**Exercise description**
Only those lines in the data below from the line containing "Task: Click the clock" through the line containing "Given: Click the red heart reaction icon", both included, should be restated word for word.

**Exercise material**
☆ ☆ ☆ ☆ ☆

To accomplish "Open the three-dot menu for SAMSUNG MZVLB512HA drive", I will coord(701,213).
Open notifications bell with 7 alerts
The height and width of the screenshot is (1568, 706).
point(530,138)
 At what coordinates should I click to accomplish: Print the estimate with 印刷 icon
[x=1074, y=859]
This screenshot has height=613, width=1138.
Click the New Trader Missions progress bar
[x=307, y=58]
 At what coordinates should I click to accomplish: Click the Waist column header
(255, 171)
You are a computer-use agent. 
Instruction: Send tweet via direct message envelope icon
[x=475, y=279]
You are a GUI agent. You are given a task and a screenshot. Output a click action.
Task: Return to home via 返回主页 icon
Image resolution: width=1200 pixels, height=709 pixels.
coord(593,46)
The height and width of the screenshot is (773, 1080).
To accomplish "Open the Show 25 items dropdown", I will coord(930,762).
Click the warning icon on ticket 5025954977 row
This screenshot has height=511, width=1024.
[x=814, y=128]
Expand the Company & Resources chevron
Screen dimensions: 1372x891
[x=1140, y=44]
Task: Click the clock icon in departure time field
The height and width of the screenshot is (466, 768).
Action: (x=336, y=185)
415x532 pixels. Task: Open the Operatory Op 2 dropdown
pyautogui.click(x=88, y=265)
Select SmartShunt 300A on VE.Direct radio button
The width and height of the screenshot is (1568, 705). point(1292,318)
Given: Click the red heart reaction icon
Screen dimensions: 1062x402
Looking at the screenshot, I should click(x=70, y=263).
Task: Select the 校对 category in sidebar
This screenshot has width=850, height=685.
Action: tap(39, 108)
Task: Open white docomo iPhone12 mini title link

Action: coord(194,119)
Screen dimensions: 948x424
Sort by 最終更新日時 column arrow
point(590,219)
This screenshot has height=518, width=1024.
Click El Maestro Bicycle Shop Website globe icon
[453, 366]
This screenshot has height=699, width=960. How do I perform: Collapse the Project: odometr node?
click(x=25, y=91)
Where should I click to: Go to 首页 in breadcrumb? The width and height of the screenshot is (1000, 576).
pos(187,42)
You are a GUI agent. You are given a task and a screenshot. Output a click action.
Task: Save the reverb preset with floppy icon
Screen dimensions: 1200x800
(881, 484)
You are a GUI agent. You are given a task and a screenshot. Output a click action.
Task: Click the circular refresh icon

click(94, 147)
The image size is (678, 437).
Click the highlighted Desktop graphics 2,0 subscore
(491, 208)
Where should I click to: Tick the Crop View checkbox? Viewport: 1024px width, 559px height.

☆ ☆ ☆ ☆ ☆

**Exercise solution**
Task: Click the clock icon in departure time field
The height and width of the screenshot is (466, 768).
Action: (x=336, y=185)
415x532 pixels. Task: Open the Operatory Op 2 dropdown
pyautogui.click(x=88, y=265)
Select SmartShunt 300A on VE.Direct radio button
The width and height of the screenshot is (1568, 705). point(1292,318)
Given: Click the red heart reaction icon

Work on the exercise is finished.